The organisers sent that to the delegates before the event, and also displayed a QR code for the survey on every table:

Before my keynote presentation, I took the responses and made a word cloud of the main topics, which we showed during my presentation:

This helped the moderator when she was leading the Q&A session, showed the audience we were listening to them, and provided a simple engagement tool for people to feel more involved.

But most important of all, I knew I was addressing their real issues.

This is especially important now.

You might think you know what your customers, employees, and other stakeholders want – but are you sure? Even if you have a long-term relationship with them – and in fact, especially if you do – take the time to ask them. In a crisis (like, say, a global pandemic!), we all re-assess, re-evaluate, and re-prioritise what matters most.

Unless you ask, you might never know.

I often tell the story of the Boston Symphony Orchestra (BSO), who wanted to boost audience numbers by selling more annual subscriptions. They started with a simple idea: Offer a free concert to people who had never been before, and hope that would convert them into enthusiastic fans.
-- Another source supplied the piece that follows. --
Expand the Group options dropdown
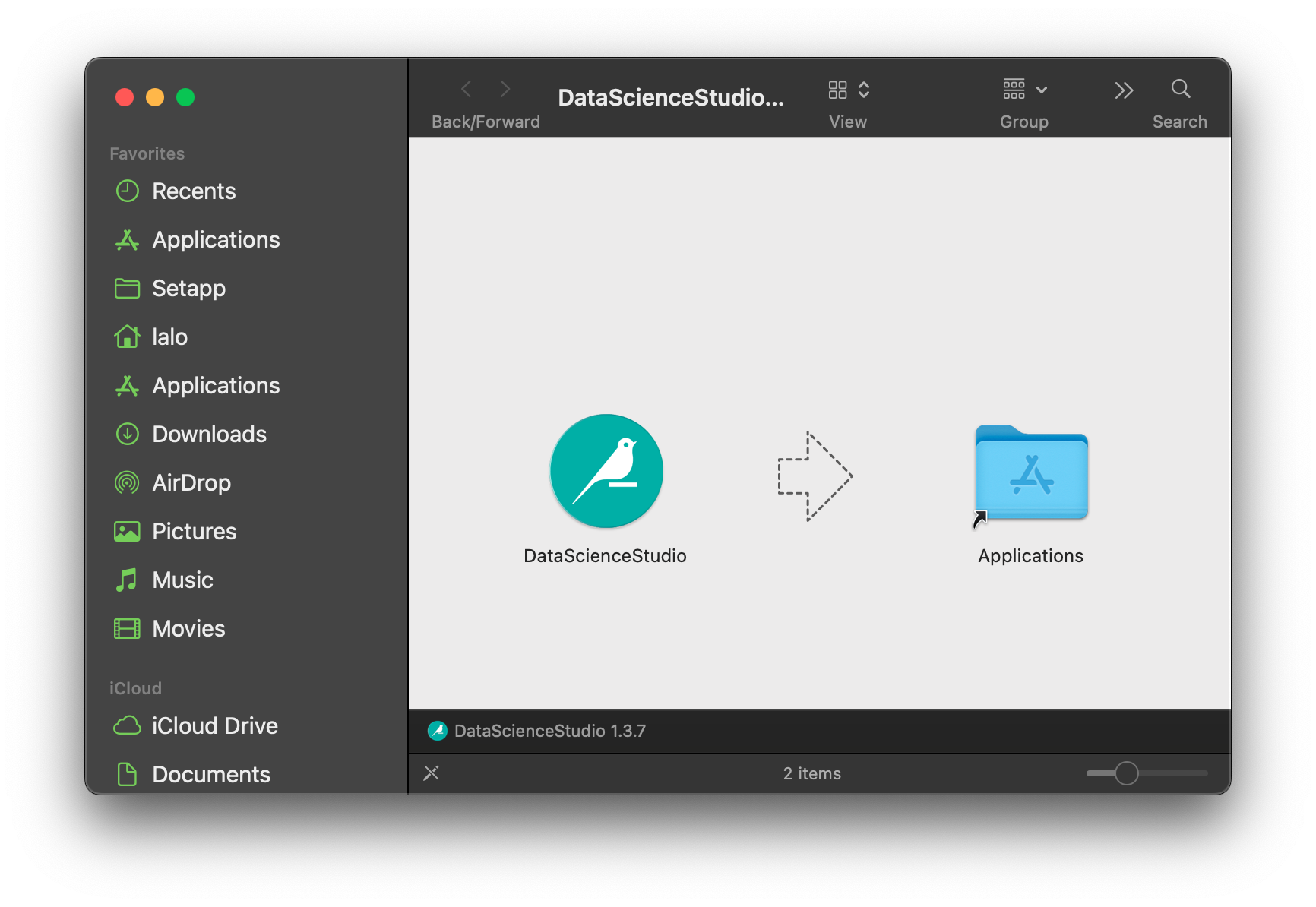[x=1024, y=90]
They had good news and bad news. The first part – getting new people through the door – worked. But the BSO were disappointed to discover over 90% of first-time concert-goers didn’t return.

Fortunately for the BSO, they didn’t just guess at the reasons. They surveyed all these first-timers to ask why they didn’t come back. To their astonishment, they found the number one reason for not returning was parking! The regular concert-goers knew where to park, but for the newcomers it was a major problem – so they didn’t return. If the BSO hadn’t asked their customers, they would never have guessed the reason.

When was the last time you asked customers, clients, employees, and other stakeholders to find out what they really want? If you haven’t done this for a while, you might never know about the parking!

Take the time to reconnect with people – especially those long-term relationships you might be taking for granted. Ask them what matters to them now, and listen with fresh ears and an open mind. Otherwise, you might be operating from assumptions that no longer reflect reality.